Придя к такому выводу, славянофильский тезис заметно приближается к взгляду, почти общепринятому критикой Западной Европы. Мы готовы признать его справедливость, но сняв с Петра личную ответственность или, во всяком случае, сократив ее надлежащим образом. И все-таки нам кажется, что к ней в значительной степени должны быть применены смягчающие вину обстоятельства. Представление о человеке, ниспосланном
Петр вполне сын своего народа и своего века. Он пришел в свое время. Народная песнь той эпохи поет о кручине безвестного героя, томящегося избытком чувствуемых в себе сил, не находящих применения. То изображение и жалоба всего народа. Россия того времени изобилует таким избытком энергии физической и нравственной, обреченной на бездействие благодаря отсутствию общественной жизни. Богатырские времена миновали, богатыри остались. Петр явился вовремя, чтобы дать им работу. Он резок и груб, но не следует забывать, что ему приходилось иметь дело с правами иными, чем те, к которым мы привыкли, с выносливостью и крепостью, о которых мы с трудом можем составить себе представление. В бытность свою в Москве в 1722 году Берхгольц присутствовал при казни трех разбойников, приговоренных к колесованию. Самый старый умер после пяти– или шестичасовой пытки; два других, более молодых, еще живы, один из них с трудом поднял руку, сломанную поворотами колеса. Чтобы высморкаться тыльной стороной ладони; потом, заметив, что этим движением запачкал несколькими каплями крови колесо, к которому привязан, снова протянул искалеченную руку, чтобы их стереть. С молодцами такого закала можно на многое рискнуть, можно также многое на них взвалить; но если приходится противоречить их природным склонностям, инстинктам или предрассудкам, то очевидно, что здесь мерами кротости ничего не поделаешь.

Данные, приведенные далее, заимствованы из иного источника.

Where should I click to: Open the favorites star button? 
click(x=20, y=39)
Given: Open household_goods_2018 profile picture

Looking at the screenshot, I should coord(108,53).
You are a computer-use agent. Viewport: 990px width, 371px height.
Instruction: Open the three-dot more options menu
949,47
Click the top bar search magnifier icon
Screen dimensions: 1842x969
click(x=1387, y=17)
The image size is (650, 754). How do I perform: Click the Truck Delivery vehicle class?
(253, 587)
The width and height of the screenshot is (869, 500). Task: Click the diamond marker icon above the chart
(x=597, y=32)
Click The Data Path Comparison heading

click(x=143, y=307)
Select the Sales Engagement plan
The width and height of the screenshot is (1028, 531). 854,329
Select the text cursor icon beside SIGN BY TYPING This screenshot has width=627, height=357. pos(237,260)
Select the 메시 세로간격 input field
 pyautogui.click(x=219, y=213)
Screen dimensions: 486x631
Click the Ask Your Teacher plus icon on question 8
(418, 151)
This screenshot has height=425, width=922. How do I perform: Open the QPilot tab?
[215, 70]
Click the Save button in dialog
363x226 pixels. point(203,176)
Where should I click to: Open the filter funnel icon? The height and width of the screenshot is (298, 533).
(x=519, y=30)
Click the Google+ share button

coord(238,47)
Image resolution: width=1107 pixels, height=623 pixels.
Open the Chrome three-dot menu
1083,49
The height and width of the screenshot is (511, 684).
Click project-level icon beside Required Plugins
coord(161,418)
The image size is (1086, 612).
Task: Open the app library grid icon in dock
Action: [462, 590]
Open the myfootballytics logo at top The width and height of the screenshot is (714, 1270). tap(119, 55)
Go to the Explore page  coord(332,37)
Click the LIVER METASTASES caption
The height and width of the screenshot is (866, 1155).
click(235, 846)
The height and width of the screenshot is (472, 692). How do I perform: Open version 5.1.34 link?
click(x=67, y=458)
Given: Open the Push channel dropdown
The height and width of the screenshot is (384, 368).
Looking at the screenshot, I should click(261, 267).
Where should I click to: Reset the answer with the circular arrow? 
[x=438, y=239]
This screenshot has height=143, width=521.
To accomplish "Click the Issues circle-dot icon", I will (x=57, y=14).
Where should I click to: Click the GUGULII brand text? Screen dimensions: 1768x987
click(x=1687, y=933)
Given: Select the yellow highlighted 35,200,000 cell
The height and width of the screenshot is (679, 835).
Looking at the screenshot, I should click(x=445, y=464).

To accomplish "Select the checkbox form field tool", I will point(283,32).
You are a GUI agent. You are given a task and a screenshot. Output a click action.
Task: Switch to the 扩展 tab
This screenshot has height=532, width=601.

Петр – циник и развратник. Изобличаемое отрицателями его дела смешение отечественной дикости с западной испорченностью прежде всего бросается в нем в глаза своей отталкивающей внешностью. Откуда оно взялось? Мы видим Петра проникнутым им задолго до его первой поездки за границу. Супружеские злоключения Евдокии и торжество Анны Монс предшествовали великому путешествию. Для юноши было достаточно перешагнуть ручей, чтобы, наткнуться у ворот древнего Московского Кремля на почти завершившееся уже в пределах Немецкой слободы прискорбное слияние порочных элементов. С ним оно еще усилилось, пусть будет так. Но разве, с другой стороны, примером благороднейших доблестей он не дал своим подданным Возможности встать выше этого, как сделал это сам?
Наконец, Петр был нетерпелив и вспыльчив. Мы убеждены, что в этом отношении его ум, характер, темперамент опять-таки являлись отражением всеобщего душевного состояния; его деятельность – резкая, стремительная и лихорадочная – выражением общераспространенного явления. Нет ничего удивительного в том, что он сам не отдавал себе ясного отчета в своей роли волны морского прилива, увлекающей за собой другие волны, но, в свою очередь, гонимой приливом под давлением сил далеких и неизмеримых. Его ошибку разделяли знаменитые соревнователи, и в ту минуту свидетели, даже прозорливые, могли впасть в заблуждение. На расстоянии удобнее восстановить общую картину. Прилив бросается в глаза, и течение явления обрисовывается вполне ясно.
Это течение мы можем проследить в продолжение нескольких веков. Долго ход его замедлялся, но потом оно сразу двинулось вперед, ускоренное сочетанием причин, совершенно не зависимых от воли одного или нескольких людей. Вот на каком основании ответственности личной или родовой, по нашему мнению, существовать почти не может.
Эволюция, введшая, или, вернее, возвратившая, Россию в европейскую семью, приняла резкий оборот после медленного подготовления, потому что того требовали условия исторической жизни страны. Резко приостановленное в XIII веке движение цивилизации только в конце XVII столетия встретилось с условиями, благоприятными для возобновления своего завоевательного шествия, и, наткнувшись на пути, уже проторенные, оно, само собой разумеется, ускорило свой ход, следуя, конечно, по уже проложенному фарватеру и отказавшись от стремления найти пути новые и самостоятельные. Известное явление столкновения речного течения с морским приливом дает точное изображение события.